Будущий священник и автор вполне неприязненной «Истории католичества в России», а в описываемые времена обычный семинарист Михаил Морошкин посещал сурового архимандрита в Александро-Невской лавре. Тот нещадно наставлял юношу, но однажды не выдержал и порывисто (а Фотий все совершал скоропостижно, в припадке священного возбуждения) воскликнул: «Ты еще полюбишь меня!» То был поистине крик души; нечто подобное, вновь как бы помимо речевой воли Фотия, постоянно срывалось у него с языка.
И наконец, главное. Бесстрашный в поступках, отец Фотий пребывал в состоянии какого-то восторженного, почти вдохновенного страха души. Перед жизнью, перед историей. И щедро делился этим страхом с окружающими: «Да будут помнить, что идет последний день суда Господня»[267]… И как было не страшиться, если России отовсюду угрожали тайные силы – паукообразные масоны, мстительные иезуиты, протестантские проповедники, методично губящие Россию методисты, только что не квакающие квакеры, гебраисты-сионолюбы, чересчур начитанные православные иерархи. Они плотным кольцом окружили трон, внушили царю соблазнительную мысль о возможности всехристианского единства, усыпили его православную совесть. (Здесь Фотий был отчасти прав: русский царь оказывал иностранным миссионерам такие знаки внимания – и моральные, и вполне материальные, – о каких русское священство и мечтать не смело.)
В декабре 1821 года на отца архимандрита нашел сон «сладок и глубок», во время которого были ему видения, общим числом семь.
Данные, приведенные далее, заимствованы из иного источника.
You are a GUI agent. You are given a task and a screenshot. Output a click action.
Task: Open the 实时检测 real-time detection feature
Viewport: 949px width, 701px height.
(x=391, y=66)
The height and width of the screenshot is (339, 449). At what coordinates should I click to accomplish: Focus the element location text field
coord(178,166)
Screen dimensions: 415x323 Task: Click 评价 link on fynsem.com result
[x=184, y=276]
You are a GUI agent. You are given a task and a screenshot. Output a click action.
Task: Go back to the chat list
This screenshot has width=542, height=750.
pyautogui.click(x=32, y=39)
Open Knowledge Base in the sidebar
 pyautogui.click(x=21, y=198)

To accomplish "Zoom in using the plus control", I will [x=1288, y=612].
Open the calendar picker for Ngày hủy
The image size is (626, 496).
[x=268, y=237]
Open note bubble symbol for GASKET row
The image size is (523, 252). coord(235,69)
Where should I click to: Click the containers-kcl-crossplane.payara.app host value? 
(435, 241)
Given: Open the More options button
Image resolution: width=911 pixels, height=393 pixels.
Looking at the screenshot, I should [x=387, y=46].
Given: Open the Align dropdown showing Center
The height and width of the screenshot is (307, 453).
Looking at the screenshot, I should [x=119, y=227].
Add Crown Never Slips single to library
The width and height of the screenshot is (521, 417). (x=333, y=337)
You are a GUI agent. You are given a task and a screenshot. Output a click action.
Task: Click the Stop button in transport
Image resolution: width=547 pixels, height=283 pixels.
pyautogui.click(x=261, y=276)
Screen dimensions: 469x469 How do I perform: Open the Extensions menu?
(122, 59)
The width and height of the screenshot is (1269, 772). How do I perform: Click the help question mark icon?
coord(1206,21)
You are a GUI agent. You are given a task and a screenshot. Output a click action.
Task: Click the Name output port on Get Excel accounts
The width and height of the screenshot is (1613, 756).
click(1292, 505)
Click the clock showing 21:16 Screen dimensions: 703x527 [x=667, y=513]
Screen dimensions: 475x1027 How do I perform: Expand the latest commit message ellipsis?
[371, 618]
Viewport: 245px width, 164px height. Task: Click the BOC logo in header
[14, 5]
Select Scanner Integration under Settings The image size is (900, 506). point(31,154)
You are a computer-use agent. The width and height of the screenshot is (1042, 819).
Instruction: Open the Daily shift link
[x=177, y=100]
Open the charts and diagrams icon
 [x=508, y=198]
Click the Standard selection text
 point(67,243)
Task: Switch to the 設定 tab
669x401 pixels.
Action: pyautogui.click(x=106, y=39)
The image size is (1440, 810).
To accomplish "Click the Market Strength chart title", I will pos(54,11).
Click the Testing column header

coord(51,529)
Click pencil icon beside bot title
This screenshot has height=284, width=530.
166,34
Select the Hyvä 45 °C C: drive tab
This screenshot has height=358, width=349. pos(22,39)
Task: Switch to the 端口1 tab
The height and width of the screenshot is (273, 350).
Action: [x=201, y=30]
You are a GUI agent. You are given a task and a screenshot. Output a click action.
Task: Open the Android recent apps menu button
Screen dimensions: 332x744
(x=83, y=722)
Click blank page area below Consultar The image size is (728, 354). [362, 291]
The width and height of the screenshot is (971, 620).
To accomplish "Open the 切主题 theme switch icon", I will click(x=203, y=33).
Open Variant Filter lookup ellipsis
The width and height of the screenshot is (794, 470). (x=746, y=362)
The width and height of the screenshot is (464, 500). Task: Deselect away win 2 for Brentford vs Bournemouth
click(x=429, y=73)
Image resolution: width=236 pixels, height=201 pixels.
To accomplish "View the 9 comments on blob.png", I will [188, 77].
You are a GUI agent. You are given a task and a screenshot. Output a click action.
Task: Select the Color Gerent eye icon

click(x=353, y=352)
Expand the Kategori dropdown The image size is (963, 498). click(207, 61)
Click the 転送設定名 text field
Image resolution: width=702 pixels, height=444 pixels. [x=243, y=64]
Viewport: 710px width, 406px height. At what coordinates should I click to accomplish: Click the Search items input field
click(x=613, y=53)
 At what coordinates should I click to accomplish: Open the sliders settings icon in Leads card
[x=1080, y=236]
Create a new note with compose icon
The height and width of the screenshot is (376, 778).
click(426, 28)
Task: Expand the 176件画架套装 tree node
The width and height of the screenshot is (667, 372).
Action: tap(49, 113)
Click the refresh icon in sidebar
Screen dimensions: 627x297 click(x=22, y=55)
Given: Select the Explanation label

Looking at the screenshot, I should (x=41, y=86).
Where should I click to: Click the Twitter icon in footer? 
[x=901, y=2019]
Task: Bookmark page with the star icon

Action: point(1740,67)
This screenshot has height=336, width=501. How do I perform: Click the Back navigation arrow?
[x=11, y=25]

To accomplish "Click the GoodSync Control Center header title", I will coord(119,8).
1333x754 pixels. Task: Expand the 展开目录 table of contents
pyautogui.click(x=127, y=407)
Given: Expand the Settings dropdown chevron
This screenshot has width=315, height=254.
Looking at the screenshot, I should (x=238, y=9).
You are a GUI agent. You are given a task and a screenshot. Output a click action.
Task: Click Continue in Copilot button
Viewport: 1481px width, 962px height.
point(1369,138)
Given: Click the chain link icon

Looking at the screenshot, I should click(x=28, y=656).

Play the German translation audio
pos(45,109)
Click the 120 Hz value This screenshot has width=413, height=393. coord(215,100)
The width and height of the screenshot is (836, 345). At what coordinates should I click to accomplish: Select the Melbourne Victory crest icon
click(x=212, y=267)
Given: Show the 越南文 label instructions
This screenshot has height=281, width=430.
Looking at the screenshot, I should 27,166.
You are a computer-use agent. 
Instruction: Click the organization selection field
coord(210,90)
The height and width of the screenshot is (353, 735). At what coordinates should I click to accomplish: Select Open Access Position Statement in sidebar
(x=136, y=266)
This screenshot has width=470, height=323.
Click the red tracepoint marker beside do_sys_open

И «была ночь и тьма велия, пред лицом же его ясно и прозрачно от земли до небеси». И явилась на востоке луна. Но «что-то аки мгла, затмевало ее, и луна поколебалась». «Затем на месте луны явился круг прозрачный, в несколько крат более, а внутри имелась аки бы часть создания земного подобием языка», и еще одна, и еще, всего три. «И вкупе сии три языка, в небесном том кругу, то вращались, то двигались». «Страх и ужас от движения их был на вся»; отец архимандрит недоумевал: к чему знамения?
И «глас был [с]выше вопиющ: к брани!».
Также видел отец Фотий «птицу черную, яко орла», «другого зверя, аки лев» и «третье животное, яко рысь, бежавших от орла».